Experiment 3: effects of hypertonic NaCl on Mn2+ uptake in the hypothalamus of ad libitum-fed mice.

It is possible that the changes in SI seen after ghrelin and PYY3–36 administration were attributable to the proximity of the Arc to the median eminence (ME), a region lacking a complete BBB and therefore likely to be the major point at which circulating Mn2+ ions cross into the hypothalamus. Hypertonic (3%) NaCl injection has previously been shown to activate neurons, particularly in the PVN and supraoptic nucleus (SON) of the hypothalamus (Han and Rowland, 1996; Xiong and Hatton, 1996). To investigate whether changes in T1-weighted MEMRI SI were attributable to possible effects of exogenous gut hormones on the diffusion of Mn2+ ions away from the ME via the Arc, ad libitum-fed mice (n = 5) were prepared as for Experiment 1a. After the three baseline acquisitions, mice received a bolus intraperitoneal injection of hypertonic (3%) saline (100 μl), coinciding with the start of the intravenous MnCl2 infusion. The SI within Arc, PVN, VMH, and SON was analyzed.

Experiment 4a: effects of intraperitoneal administration of ghrelin on food intake.

Ad libitum-fed C57BL/6 mice were monitored using CLAMS. Animals received a single intraperitoneal injection of either vehicle (0.1 m PBS) or 0.3 nmol/g ghrelin (n = 8 per group) in the early light phase. Animals were returned to their home cage with ad libitum access to food. During CLAMS monitoring, the food intake of each individually housed animal was measured simultaneously every minute for 150 min. Data are presented as 5 min mean of cumulative food intake.

Experiment 4b: effects of intraperitoneal administration of PYY3–36 on food intake.

The protocol used was identical to that described in Experiment 4a, except that animals were fasted overnight before early light phase injection of vehicle (0.1 m PBS) or PYY3–36 (0.025 nmol/g) (n = 8 per group).

Statistical analysis.

All data are presented as mean ± SEM. Differences in SI and CLAMS data through time were compared across experimental groups using generalized estimating equation curve analysis (Stata 9.1; Statacorp, College Station, TX).

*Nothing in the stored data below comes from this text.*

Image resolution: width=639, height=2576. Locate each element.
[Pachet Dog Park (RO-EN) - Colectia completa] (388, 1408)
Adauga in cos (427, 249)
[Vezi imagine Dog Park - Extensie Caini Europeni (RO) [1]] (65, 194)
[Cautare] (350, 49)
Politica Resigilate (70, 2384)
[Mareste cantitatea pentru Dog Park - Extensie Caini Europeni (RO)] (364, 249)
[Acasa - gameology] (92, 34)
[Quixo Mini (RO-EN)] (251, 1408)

In addition to comparison of the kinetic curves, the percentage increase over baseline in mean normalized SI 90–120 min after Mn2+ infusion was compared across ROI and treatment groups. This time period was selected for analysis of the “mean regional enhancement” (MRE) on the basis that it occurs during the final stages of the scan, after the end of the intravenous MnCl2 infusion, and represents a relative plateau of SI in the ROI tested. The start of this time period, at 90 min after intravenous infusion and intraperitoneal injection, also coincides with the time point selected for analysis of FLI.

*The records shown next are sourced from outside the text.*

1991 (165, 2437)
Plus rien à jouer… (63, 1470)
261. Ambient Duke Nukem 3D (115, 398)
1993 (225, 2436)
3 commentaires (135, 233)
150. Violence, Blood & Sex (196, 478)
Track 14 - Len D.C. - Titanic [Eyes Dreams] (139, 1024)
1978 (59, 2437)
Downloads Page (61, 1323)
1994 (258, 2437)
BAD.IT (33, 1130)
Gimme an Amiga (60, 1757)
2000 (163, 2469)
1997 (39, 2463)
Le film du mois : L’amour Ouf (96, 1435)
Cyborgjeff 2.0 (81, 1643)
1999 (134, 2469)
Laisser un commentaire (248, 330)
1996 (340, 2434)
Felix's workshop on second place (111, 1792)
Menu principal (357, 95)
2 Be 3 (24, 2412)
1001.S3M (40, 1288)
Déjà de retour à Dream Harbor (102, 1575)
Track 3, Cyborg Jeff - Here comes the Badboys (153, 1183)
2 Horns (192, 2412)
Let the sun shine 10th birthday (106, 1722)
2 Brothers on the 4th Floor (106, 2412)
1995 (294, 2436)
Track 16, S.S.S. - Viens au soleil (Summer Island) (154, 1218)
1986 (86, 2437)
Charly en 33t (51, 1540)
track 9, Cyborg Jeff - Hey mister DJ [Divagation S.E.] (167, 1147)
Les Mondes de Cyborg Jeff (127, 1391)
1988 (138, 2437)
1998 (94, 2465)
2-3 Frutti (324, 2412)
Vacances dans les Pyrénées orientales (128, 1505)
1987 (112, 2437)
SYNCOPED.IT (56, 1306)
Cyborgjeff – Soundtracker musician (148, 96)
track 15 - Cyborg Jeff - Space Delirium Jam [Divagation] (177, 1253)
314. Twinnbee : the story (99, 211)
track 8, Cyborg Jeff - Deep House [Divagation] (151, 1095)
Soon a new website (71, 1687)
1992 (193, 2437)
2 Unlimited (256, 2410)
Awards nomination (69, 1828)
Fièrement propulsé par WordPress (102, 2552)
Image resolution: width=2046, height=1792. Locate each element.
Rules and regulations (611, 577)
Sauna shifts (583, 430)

Statistical analysis of the MRE, the FLI cell counts, and the observed behavior patterns across treatment groups was performed using two-way ANOVA with the Bonferroni correction for multiple comparisons.

Results

Experiment 1a: effects of ghrelin on Mn2+ uptake in the hypothalamus of ad libitum-fed mice

Figure 2 shows representative images from the series in a single ad libitum-fed control mouse. Administration of ghrelin intraperitoneally led to significant modulation of the MEMRI signal in a number of the ROIs tested. On comparison of the change in SI over baseline, significant differences between treatment groups were seen in the Arc (Fig. 3A), VMH (Fig. 3B), PVN (supplemental Fig. 1A, available at www.jneurosci.org as supplemental material) and Pe (supplemental Fig. 1B, available at www.jneurosci.org as supplemental material). This was seen at both 0.3 nmol/g and 0.06 nmol/g doses of ghrelin.

Figure 2.

Figure 2.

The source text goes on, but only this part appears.